→ Enunciado A
Altere a listagem do começo até a linha que contém "click(x=849, y=30)", inclusive, substituindo "metronome" por "rhythm" e mantendo todo o resto igual. Apresente somente essas linhas.

→ Trecho selecionado
:::

Governos e Uefa comemoraram 100 anos da 'trégua da bola' na 1ª Guerra Mundial

Agência Estado
24/12/2014 às 17:21.
Atualizado em 18/11/2021 às 05:28

O inverno europeu castigava os soldados no fim de dezembro. Era véspera de Natal. O que era para ser uma guerra curta dava seus primeiros sinais de que iria ter um impacto muito maior do que qualquer político, cidadão comum ou soldado jamais imaginaria. Mas, naquela noite em trincheiras sujas de barro e já repletas de sangue e de cheiro de morte, soldados tentavam reviver o sentido de humanidade ao se lembrar que estavam atravessando o primeiro Natal da Primeira Guerra Mundial, em 1914.

Cartas da época contam que, de uma forma inesperada, aqueles soldados que estavam cometendo algumas das maiores barbaridades vividas pela Europa até então declararam uma trégua. Informal e sem comando. Mas espontânea e real. Documentos relatam como soldados ingleses começaram a escutar como os inimigos alemães, em suas trincheiras, cantavam "Noite Feliz". A resposta não demorou a surgir, quando os soldados da realeza britânica responderam com a mesma canção, em inglês. "Nunca me esquecerei disso. Foi um dos pontos mais emocionantes da minha vida", escreveu Albert Moren, um soldado britânico.

:::

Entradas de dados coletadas
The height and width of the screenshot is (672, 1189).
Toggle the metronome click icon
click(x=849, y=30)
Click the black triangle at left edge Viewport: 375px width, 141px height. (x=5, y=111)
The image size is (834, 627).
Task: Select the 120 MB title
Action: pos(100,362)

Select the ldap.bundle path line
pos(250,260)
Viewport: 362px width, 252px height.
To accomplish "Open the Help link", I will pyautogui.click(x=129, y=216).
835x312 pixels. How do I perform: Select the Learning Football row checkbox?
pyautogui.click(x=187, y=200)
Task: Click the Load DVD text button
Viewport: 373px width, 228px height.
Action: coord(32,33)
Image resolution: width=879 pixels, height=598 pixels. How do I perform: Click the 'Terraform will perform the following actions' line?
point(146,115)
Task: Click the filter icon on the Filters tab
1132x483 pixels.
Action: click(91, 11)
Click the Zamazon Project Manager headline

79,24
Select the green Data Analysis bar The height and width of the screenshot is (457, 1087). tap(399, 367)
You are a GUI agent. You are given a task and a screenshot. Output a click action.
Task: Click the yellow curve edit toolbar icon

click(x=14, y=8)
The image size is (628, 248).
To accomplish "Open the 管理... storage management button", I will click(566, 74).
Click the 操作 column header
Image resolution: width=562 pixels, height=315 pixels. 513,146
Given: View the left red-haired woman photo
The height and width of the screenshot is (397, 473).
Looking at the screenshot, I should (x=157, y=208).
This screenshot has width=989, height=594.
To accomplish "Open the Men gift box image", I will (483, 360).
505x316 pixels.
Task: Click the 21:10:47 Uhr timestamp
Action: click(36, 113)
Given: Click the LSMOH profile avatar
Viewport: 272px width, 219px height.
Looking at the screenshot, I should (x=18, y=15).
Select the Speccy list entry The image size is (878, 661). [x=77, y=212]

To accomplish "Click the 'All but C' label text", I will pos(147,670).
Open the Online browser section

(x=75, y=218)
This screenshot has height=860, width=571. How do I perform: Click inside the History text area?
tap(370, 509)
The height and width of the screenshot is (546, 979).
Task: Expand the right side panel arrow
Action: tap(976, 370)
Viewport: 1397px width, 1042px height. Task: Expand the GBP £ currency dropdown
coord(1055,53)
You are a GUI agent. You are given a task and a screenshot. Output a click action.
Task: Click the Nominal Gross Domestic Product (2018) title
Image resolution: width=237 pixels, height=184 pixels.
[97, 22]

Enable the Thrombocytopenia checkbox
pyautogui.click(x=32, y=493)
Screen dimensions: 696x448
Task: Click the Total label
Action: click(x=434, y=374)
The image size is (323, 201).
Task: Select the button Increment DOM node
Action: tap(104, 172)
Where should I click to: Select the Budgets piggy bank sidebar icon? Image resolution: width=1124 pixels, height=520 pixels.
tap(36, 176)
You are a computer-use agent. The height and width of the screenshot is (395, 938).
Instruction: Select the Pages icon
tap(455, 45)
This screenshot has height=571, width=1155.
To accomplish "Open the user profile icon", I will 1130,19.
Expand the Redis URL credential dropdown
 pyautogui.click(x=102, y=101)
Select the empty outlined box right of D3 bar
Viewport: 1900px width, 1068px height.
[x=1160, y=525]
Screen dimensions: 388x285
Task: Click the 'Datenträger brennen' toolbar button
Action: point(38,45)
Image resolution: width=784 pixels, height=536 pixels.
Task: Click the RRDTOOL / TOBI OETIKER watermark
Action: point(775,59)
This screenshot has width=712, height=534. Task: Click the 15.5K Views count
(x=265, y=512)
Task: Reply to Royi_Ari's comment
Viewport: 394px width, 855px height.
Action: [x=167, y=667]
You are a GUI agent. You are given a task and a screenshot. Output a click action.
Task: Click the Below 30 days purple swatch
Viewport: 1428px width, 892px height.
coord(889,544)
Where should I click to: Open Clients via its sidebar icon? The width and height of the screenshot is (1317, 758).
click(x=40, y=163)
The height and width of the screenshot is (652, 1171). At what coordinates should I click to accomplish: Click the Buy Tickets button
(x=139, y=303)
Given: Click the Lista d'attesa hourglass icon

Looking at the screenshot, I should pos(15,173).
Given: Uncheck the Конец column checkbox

:::

→ Enunciado B
Responda sobre o trecho a respeito da trégua de Natal na Primeira Guerra Mundial:
(i) Em que ano se passou o primeiro Natal da guerra mencionado?
(ii) Que canção os soldados alemães cantavam nas trincheiras?
(iii) Quem escreveu "Nunca me esquecerei disso"?

→ Resolução completa A
The height and width of the screenshot is (672, 1189).
Toggle the rhythm click icon
click(x=849, y=30)

→ Resolução completa B
(i) Em 1914.
(ii) "Noite Feliz".
(iii) Albert Moren, um soldado britânico.